§ Selected text
• • • •
Tens of thousands of Britons have registered for a government scheme to house Ukrainian refugees in their homes. Although only launched by Michael Gove on Monday, the nation has promptly proved itself an antidote to Home Office bungling over a humanitarian crisis which had shown the UK in a very poor light compared to other European countries, such as Poland and Romania.
Families across the land have offered whatever they can to accommodate fleeing survivors — mostly women and children — of Putin’s madness.
The vast majority of these kind hearts will remain anonymous, except perhaps to their nearest neighbours, as is usually the way with the genuinely altruistic.
Alongside such modest selflessness, we have the more public point-scoring of a growing list of politicians who have pledged to open their doors to Ukrainians.
Transport Secretary Grant Shapps, former Health Secretary Matt Hancock, Scottish First Minister Nicola Sturgeon (who also promised to put up Syrians a few years ago), and Labour leader Keir Starmer have come forward so far.
• • • •
§ Given data

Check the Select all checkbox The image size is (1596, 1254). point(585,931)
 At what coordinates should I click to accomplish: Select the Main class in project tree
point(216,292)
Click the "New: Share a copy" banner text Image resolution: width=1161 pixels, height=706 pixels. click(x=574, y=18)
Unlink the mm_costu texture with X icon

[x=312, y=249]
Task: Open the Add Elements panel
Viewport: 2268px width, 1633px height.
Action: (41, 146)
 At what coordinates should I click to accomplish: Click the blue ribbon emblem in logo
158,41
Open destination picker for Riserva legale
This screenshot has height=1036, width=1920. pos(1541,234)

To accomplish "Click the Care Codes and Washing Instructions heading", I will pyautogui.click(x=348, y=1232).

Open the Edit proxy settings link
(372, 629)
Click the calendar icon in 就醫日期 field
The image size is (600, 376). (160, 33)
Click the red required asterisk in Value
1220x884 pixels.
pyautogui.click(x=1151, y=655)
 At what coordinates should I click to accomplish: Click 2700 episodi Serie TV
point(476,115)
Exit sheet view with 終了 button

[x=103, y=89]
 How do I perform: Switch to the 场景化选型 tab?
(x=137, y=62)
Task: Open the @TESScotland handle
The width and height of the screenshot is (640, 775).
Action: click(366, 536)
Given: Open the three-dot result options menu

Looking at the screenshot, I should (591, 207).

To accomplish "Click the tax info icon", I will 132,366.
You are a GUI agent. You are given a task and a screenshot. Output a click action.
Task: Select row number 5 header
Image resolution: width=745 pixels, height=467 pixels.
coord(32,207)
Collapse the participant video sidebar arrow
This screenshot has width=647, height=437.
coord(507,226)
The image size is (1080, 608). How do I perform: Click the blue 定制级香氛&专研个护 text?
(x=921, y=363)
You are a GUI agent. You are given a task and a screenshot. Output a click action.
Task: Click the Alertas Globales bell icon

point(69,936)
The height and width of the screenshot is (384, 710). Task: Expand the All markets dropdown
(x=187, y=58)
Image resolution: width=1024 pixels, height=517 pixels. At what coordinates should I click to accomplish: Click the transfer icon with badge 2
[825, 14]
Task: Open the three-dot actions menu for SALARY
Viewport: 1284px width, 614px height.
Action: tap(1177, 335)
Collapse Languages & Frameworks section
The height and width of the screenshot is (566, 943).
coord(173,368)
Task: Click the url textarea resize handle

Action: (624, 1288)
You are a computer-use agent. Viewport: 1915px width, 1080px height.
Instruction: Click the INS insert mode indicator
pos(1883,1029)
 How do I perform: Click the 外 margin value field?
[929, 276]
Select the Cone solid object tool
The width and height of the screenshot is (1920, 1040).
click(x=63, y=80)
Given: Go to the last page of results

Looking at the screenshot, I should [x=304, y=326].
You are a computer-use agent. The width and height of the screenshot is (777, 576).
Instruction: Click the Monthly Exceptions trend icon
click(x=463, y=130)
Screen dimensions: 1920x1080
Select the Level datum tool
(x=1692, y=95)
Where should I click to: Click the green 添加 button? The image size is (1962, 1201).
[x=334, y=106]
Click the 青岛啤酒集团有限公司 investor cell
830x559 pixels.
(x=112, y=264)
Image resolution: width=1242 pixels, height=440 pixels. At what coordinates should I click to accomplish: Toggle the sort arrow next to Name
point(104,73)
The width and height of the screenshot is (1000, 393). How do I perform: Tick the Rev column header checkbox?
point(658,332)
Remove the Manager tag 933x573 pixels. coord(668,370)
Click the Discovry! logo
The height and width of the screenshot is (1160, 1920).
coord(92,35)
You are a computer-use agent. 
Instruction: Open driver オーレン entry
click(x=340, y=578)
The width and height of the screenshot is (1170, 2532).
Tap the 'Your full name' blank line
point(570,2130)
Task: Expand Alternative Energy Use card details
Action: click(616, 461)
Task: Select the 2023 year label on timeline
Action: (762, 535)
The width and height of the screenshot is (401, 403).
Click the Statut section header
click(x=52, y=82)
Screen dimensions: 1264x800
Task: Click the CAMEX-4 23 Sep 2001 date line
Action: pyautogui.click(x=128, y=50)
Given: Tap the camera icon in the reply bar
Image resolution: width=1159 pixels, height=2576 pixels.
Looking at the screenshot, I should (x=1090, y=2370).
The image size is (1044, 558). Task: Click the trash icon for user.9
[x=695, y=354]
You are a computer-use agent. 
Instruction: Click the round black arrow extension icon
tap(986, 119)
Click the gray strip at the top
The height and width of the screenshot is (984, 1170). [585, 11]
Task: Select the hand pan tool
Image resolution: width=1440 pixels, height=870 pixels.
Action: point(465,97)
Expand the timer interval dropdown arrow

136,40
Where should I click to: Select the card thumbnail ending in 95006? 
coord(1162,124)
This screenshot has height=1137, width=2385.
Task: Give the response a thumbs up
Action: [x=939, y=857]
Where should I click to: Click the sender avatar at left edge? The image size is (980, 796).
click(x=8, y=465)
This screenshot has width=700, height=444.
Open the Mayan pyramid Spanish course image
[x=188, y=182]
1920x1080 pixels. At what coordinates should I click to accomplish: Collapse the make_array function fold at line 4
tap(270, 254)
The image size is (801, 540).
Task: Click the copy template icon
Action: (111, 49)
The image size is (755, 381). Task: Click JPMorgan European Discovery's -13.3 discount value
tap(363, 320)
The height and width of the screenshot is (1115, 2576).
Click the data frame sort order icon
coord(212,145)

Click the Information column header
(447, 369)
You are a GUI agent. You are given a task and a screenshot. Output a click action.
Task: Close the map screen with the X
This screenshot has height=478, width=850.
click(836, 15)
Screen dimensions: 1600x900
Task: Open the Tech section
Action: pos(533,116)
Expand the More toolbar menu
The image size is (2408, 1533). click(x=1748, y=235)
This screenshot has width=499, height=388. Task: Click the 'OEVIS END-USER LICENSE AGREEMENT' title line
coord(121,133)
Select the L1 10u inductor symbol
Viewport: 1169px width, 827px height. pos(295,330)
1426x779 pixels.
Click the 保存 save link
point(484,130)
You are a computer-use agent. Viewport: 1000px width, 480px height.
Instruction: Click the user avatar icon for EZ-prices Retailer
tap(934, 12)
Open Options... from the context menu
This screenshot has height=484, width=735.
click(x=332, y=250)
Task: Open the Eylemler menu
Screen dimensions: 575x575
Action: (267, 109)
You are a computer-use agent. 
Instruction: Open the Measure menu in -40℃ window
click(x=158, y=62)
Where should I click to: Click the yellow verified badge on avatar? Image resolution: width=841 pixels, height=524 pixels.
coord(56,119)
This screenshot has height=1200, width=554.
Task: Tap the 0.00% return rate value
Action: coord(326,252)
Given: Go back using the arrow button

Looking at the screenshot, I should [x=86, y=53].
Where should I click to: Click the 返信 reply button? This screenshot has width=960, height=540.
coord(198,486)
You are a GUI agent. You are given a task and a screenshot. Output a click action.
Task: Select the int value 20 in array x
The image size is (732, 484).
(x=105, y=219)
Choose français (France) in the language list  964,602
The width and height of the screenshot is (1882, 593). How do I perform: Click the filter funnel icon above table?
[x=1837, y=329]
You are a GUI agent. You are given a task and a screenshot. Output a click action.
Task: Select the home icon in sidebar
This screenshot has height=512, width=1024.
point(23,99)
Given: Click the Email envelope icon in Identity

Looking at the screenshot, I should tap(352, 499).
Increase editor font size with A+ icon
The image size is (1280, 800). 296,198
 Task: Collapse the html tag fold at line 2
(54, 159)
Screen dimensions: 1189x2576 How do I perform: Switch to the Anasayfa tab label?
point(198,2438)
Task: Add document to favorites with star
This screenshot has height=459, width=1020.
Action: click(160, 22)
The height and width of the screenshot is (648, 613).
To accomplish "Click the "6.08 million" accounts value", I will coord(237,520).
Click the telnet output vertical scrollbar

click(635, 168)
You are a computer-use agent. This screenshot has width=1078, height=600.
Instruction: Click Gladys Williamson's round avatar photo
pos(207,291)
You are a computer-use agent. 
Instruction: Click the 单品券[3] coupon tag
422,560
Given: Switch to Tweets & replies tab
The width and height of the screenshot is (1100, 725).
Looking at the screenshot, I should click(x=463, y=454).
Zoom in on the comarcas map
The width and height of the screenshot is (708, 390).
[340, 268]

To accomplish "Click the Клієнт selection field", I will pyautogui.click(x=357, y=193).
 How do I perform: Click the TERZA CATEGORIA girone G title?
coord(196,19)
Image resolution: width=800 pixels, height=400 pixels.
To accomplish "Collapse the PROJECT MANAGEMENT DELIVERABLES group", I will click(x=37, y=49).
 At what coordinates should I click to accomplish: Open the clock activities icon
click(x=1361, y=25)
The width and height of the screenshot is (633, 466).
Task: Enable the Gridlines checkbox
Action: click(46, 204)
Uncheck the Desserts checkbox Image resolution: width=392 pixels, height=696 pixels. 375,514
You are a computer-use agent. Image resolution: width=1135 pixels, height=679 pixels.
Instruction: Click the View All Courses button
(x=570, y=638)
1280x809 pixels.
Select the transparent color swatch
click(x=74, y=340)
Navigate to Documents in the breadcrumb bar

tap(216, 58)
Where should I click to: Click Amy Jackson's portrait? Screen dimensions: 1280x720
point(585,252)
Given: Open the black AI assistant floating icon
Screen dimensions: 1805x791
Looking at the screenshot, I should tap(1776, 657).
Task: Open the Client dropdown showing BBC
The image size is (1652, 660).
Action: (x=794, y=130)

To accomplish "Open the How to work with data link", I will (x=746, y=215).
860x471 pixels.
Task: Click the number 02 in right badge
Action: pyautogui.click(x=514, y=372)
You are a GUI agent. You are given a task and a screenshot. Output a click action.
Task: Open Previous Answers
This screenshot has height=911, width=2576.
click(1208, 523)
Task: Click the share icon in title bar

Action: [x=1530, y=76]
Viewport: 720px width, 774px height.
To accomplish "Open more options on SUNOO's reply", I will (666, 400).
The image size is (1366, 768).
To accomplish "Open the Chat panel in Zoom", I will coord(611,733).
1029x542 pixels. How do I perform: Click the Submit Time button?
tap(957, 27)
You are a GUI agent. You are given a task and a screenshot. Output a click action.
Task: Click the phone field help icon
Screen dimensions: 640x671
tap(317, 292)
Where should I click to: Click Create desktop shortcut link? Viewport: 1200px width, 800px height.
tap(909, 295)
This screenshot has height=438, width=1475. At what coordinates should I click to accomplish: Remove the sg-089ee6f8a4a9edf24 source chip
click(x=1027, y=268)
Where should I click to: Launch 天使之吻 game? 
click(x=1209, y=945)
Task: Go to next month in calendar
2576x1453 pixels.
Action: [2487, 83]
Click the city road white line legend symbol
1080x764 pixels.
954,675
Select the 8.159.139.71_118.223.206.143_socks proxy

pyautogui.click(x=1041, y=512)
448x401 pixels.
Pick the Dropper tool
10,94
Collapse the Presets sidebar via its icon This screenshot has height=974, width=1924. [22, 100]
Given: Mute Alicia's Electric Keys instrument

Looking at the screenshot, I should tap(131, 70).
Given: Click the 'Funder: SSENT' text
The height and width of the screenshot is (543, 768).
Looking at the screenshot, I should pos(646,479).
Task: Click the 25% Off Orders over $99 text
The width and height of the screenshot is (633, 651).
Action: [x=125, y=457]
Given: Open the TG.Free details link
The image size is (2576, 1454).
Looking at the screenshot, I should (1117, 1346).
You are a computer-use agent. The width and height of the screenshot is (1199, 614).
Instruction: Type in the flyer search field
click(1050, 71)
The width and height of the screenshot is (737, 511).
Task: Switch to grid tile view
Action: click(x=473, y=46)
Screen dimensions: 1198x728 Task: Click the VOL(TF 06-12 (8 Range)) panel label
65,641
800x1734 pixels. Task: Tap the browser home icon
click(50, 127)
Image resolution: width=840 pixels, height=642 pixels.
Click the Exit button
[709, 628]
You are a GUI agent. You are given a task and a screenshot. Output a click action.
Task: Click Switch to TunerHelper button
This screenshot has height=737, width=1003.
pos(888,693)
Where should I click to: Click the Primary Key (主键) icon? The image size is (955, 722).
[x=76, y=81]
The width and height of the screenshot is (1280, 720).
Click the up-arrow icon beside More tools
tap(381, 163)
• • • •
§ To-do list
1 – List every politician that the passage on housing Ukrainian refugees names as having pledged to take Ukrainians into their homes.
2 – In the passage on housing Ukrainian refugees, who launched the government scheme?
3 – Carry on with the passage on housing Ukrainian refugees, picking up after its final sentence.

§ Solved problems
1 – Transport Secretary Grant Shapps, former Health Secretary Matt Hancock, Scottish First Minister Nicola Sturgeon, and Labour leader Keir Starmer.

2 – Michael Gove launched it on Monday.

3 –
Gove himself sounded willing but as his ex-wife, the journalist Sarah Vine, explained, he no longer lives in the family home so is not really in a position to help.
Boris Johnson said his security arrangements precluded him from getting involved, which is fair enough. Imagine escaping the shelling in Mariupol in search of sanctuary and ending up in Number 10.
Others in the public eye, for instance, actor Benedict Cumberbatch, Match of the Day host Gary Lineker, and former Women’s Hour presenter Jenni Murray, have used high-profile platforms (including the BAFTA Awards and a newspaper column) to advertise their spare rooms.
To all the above, whether trying to set an example, jumping on the benevolence bandwagon, or truly overflowing with human kindness, I would say bravo. Sharing your living space with strangers, as those of us who have had experience in this field well know, can be fraught.
About ten years ago, when our youngest daughter won a place at a specialist school, we had to raise funds fast. My neighbour suggested letting a room to a foreign language student and as she herself seemed to be doing okay out of this system, we decided to give it a go.
Overnight the playroom became the (paying) guest room, and the downstairs bathroom their “en-suite”.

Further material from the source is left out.